• Task details
Rewrite the items from the line containing "The width and" through the end of the items, changing "location" to "position" and leaving everything else unchanged. Leave the pictures out of your answer.

• Provided records
== == ==
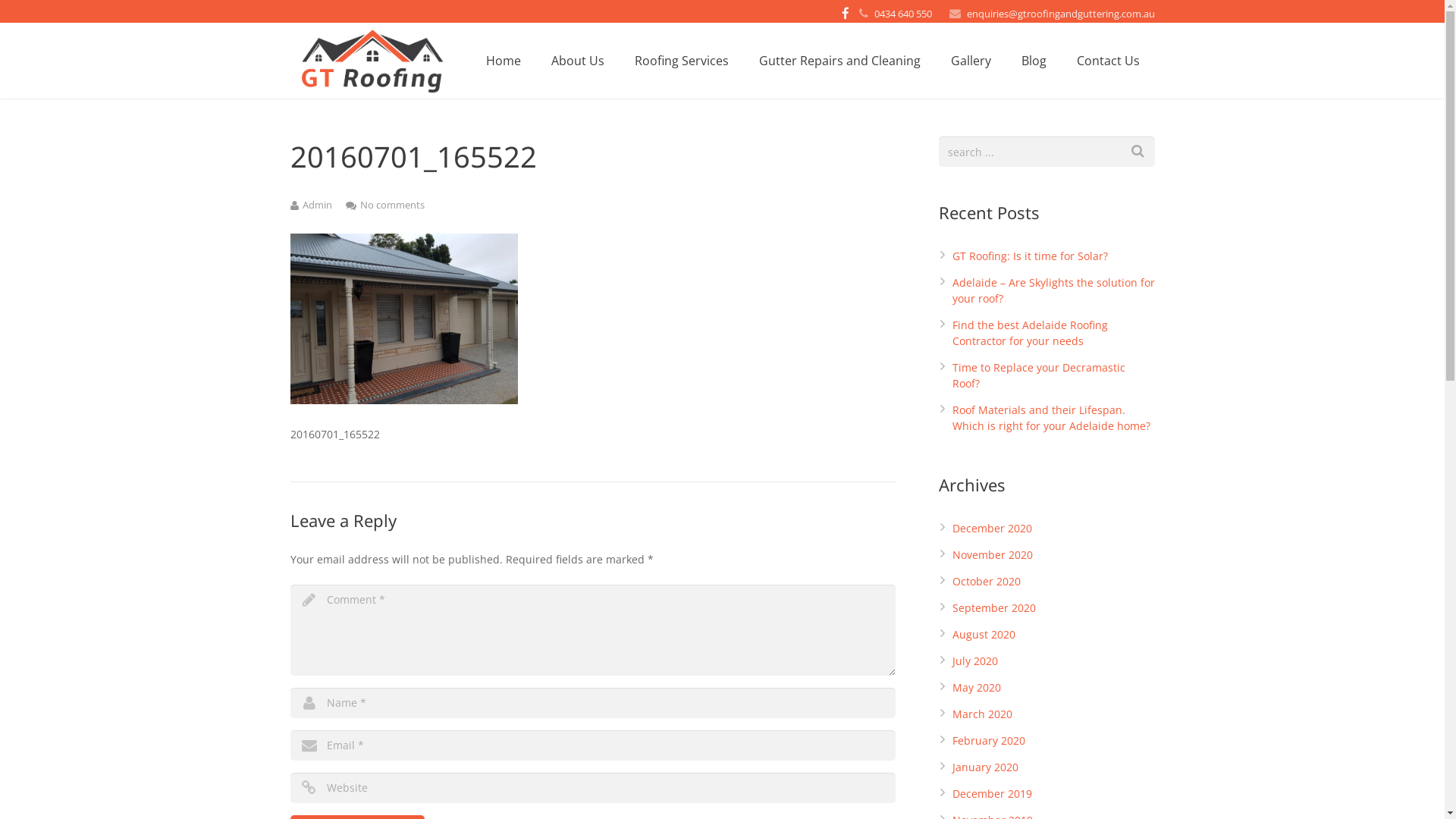 The height and width of the screenshot is (819, 1456). What do you see at coordinates (976, 687) in the screenshot?
I see `'May 2020'` at bounding box center [976, 687].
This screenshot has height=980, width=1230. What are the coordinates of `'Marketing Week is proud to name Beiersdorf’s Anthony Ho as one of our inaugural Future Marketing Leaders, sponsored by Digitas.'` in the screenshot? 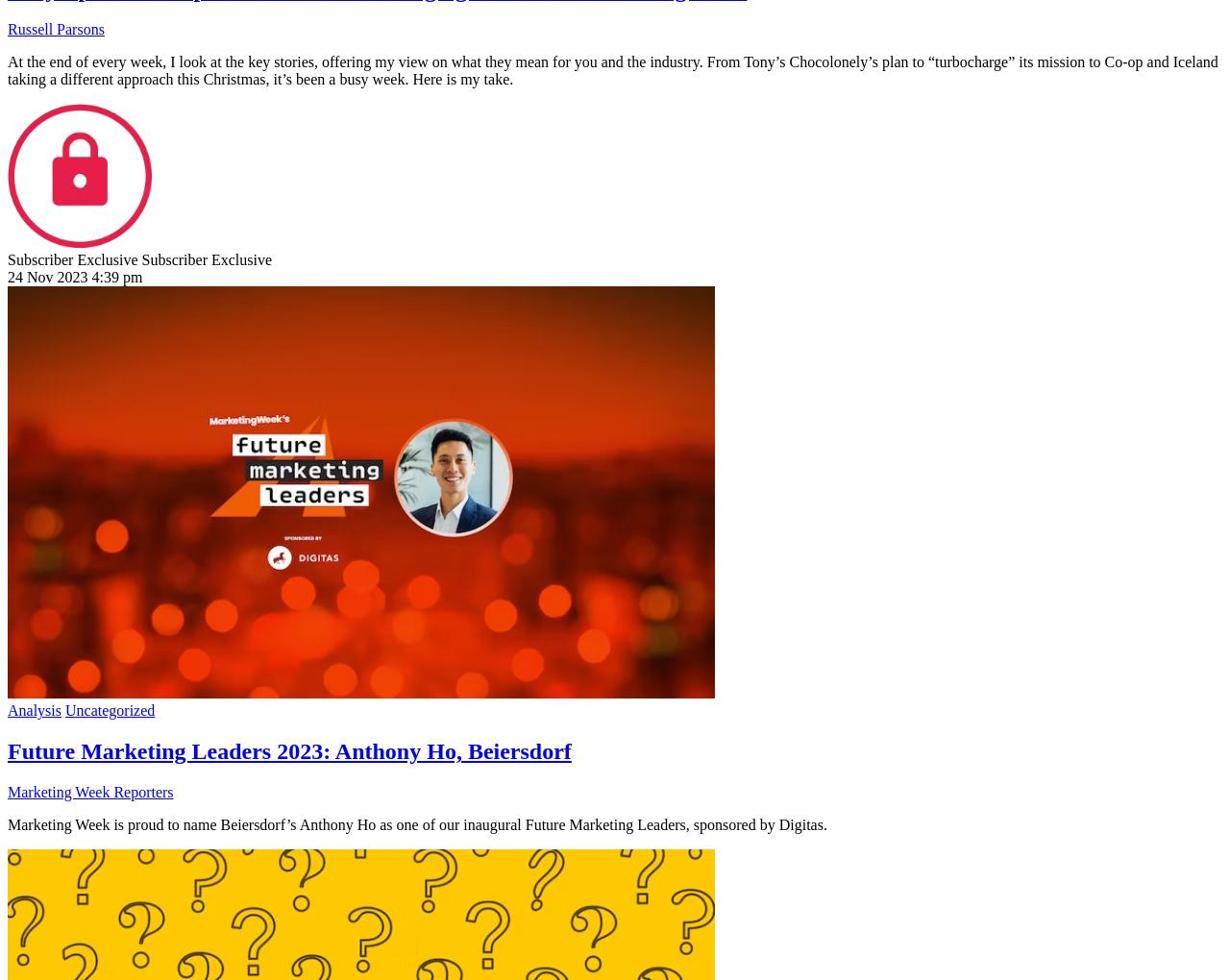 It's located at (416, 823).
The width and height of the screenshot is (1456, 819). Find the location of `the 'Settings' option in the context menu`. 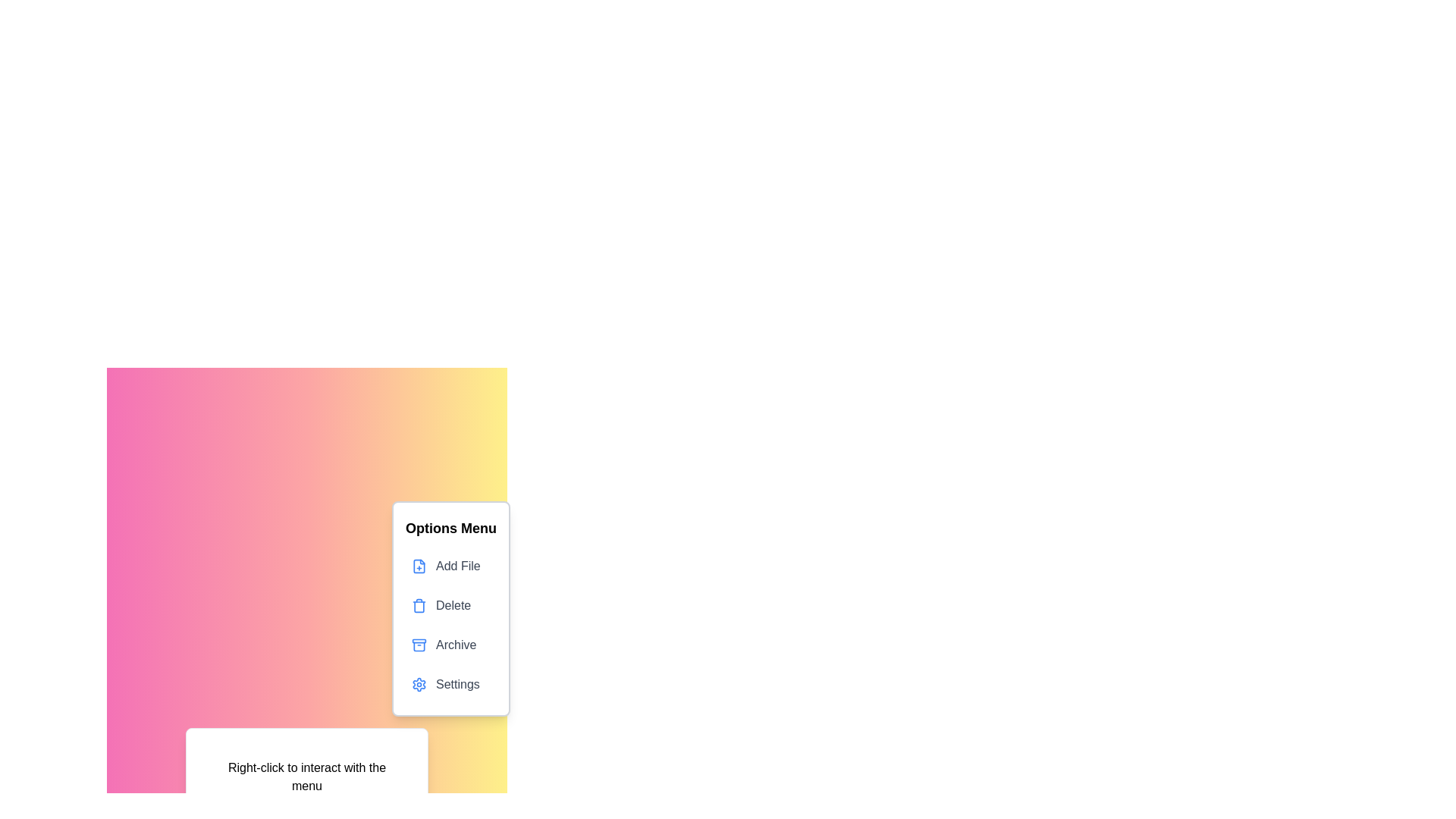

the 'Settings' option in the context menu is located at coordinates (450, 684).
== == ==
• Answer
The width and height of the screenshot is (1456, 819). Find the position of `the 'Settings' option in the context menu`. 

the 'Settings' option in the context menu is located at coordinates (450, 684).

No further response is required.